Stored data
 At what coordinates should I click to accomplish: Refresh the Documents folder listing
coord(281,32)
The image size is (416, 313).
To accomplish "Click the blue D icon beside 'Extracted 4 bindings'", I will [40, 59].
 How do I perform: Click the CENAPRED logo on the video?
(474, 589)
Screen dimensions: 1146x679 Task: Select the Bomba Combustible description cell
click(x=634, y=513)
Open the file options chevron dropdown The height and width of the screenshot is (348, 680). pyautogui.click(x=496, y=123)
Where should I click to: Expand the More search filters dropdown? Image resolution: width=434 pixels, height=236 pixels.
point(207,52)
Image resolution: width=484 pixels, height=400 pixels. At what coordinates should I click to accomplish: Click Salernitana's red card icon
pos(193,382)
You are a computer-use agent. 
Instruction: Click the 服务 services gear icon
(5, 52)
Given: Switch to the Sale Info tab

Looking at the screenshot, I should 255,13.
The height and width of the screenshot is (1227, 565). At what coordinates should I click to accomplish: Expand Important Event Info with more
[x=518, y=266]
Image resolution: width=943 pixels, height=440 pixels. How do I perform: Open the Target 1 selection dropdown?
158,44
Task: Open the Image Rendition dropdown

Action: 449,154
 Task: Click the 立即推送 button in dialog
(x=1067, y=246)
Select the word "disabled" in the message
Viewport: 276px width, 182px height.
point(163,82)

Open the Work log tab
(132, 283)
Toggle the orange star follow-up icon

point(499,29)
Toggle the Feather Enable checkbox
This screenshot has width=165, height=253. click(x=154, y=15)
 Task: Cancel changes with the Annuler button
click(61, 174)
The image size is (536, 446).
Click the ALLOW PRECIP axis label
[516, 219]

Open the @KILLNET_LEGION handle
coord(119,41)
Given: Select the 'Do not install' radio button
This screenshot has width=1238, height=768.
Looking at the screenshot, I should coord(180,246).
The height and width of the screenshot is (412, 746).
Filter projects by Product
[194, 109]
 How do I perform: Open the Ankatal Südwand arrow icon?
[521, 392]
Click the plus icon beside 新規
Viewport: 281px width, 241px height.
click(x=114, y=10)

_Work instruction_
Copy the stretch of the records above that runs from the line with "Task: Open the Image Rendition dropdown" through the line with "Given: Select the". Both end lines belong in the copy, and nothing else does.

_Result for this task_
Task: Open the Image Rendition dropdown

Action: 449,154
 Task: Click the 立即推送 button in dialog
(x=1067, y=246)
Select the word "disabled" in the message
Viewport: 276px width, 182px height.
point(163,82)

Open the Work log tab
(132, 283)
Toggle the orange star follow-up icon

point(499,29)
Toggle the Feather Enable checkbox
This screenshot has width=165, height=253. click(x=154, y=15)
 Task: Cancel changes with the Annuler button
click(61, 174)
The image size is (536, 446).
Click the ALLOW PRECIP axis label
[516, 219]

Open the @KILLNET_LEGION handle
coord(119,41)
Given: Select the 'Do not install' radio button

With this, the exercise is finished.